Banks are flush with funds and they are earning 4% by parking their excess liquidity with the Reserve Bank of India, or RBI. So, 8% return on home loans and 10% on auto loans are any day better than the 4% banks earn by keeping excess cash with RBI. Also, such cheap rates are frozen only for a year and SBI will earn more from next year. However, a very aggressive push for such loans may lead to the creation of bad assets. If a customer is tempted to buy a flat or a car today, driven by low rates, and is not able to service the loan in the future, the bank will have to provide money against such loans. If the economic slowdown intensifies, leading to many more job losses, SBI may see growing bad assets in retail loans.
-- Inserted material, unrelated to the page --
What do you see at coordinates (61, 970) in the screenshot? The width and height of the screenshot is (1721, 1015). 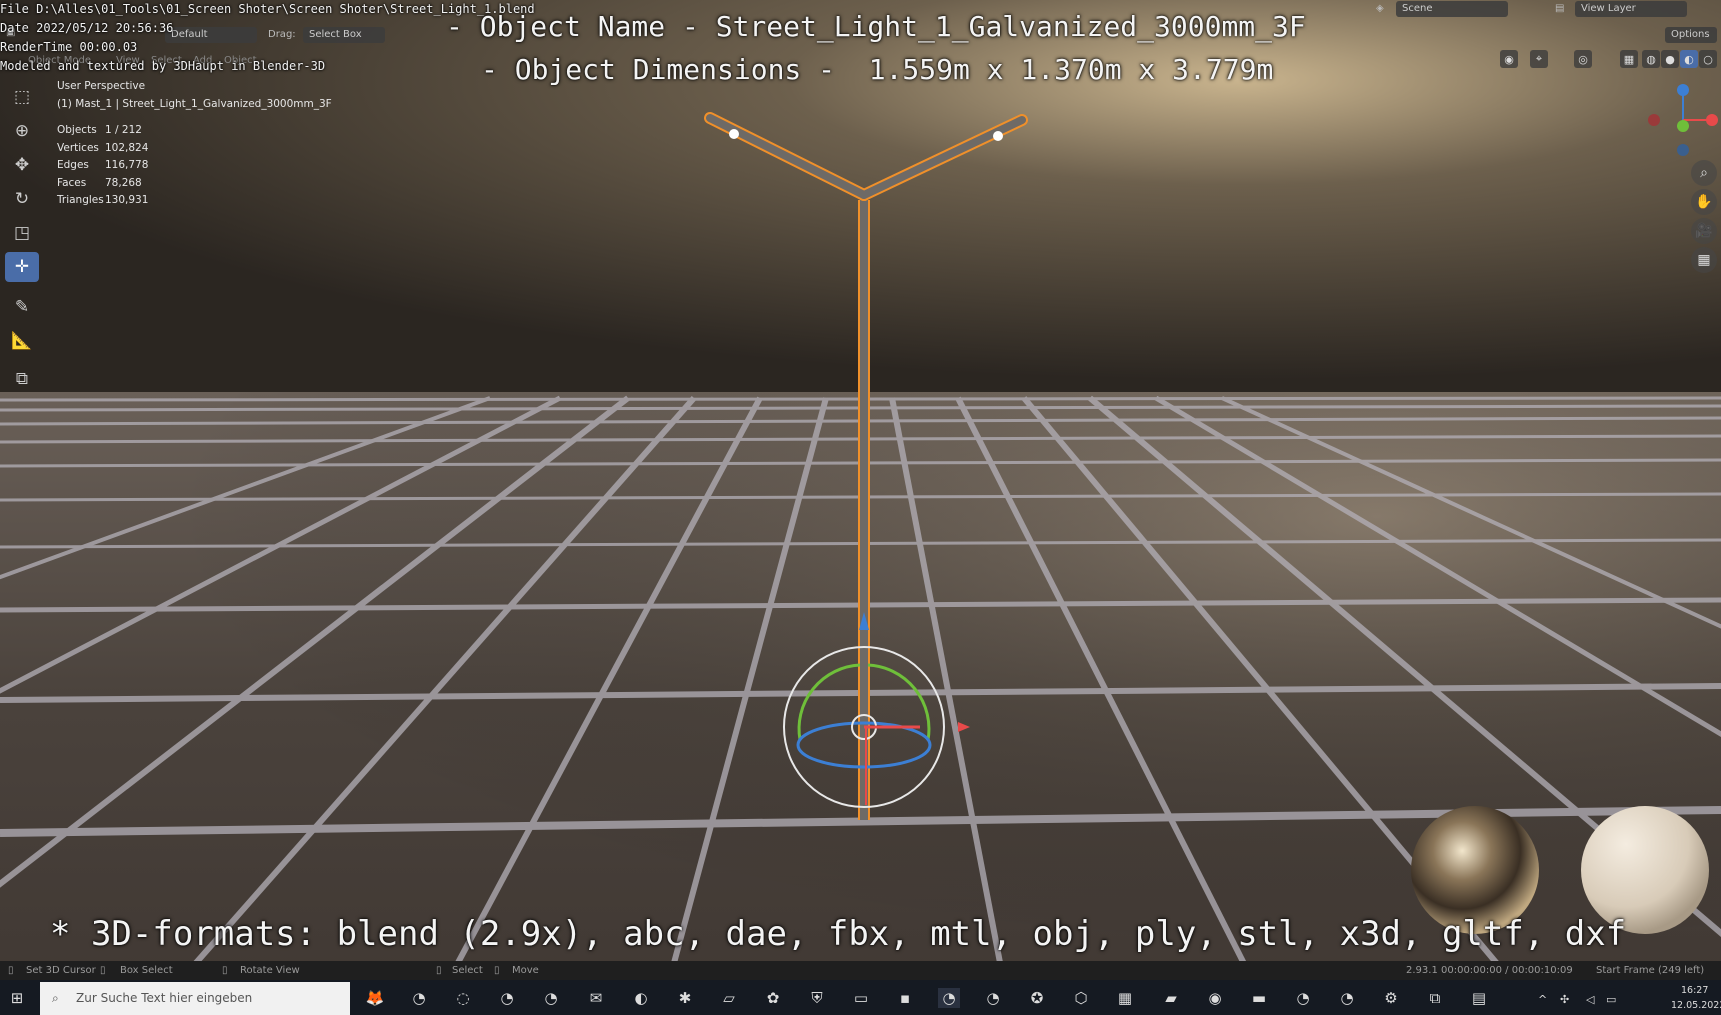 I see `status-set-cursor: Set 3D Cursor` at bounding box center [61, 970].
SBI has frozen the auto loan rate at 10% for one year. From the second year, a customer will have to pay 11.5%. If the auto loan rates of other banks such as ICICI Bank Ltd and HDFC Bank Ltd do not go down from the current level, an SBI customer will pay less over the entire tenure of such loans compared with the customers of other banks. This may not be the case with home loans. The SBI scheme offers a fixed rate of 8% for one year from the date of disbursement. In the next four years, between the second year and fifth year, a customer pays a fixed rate of 8.5% for loans up to Rs5 lakh and 9.25% for loans between Rs5 lakh and Rs20 lakh. From the sixth year, a customer has the option of continuing at fixed rates or floating rate prevailing at that time. A customer can also shift to the fixed or floating rate from the second year, after paying 8% in the first year. If the interest rates fall from the current level, a customer who locks herself in for five years will be a loser.
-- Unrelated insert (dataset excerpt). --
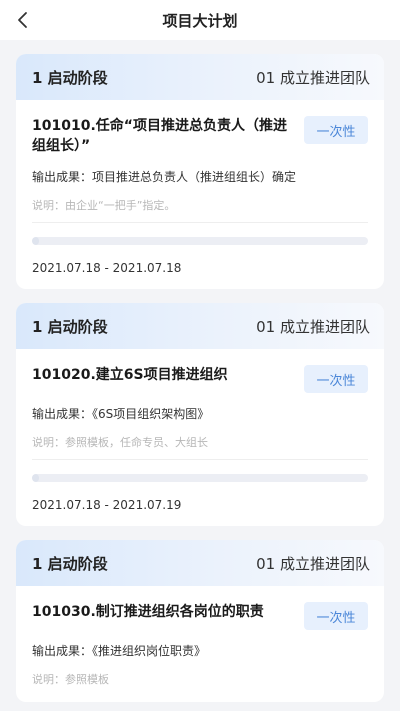  I want to click on top-bar: 项目大计划, so click(200, 20).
The home loan as a product has the maximum scope for innovation. In 2003, Dutch Bank ABN Amro Holding NV’s Indian unit had offered home loans at 6% fixed interest rate for the first year and 6.5% in the second year, irrespective of the loan tenure and amount. The bank claimed to have launched the scheme after extensive customer research that revealed that one of the biggest concerns of the home buyer has been to manage stress in the initial stage of the loan period given the expenses involved in setting up a new home. IDBI Bank Ltd, the erstwhile new private bank that subsequently got merged with the financial institution Industrial Development Bank of India, offered 110% of the price of a flat as a home loan to take care of the registration expenses. IDBI Bank in 2002 also offered gold worth Rs2 lakh to home loan customers with conditions. None of these schemes worked very well for banks. However, at that time, it was a pure market share game. This time around, SBI, majority owned by the government, is also gambling on economic growth.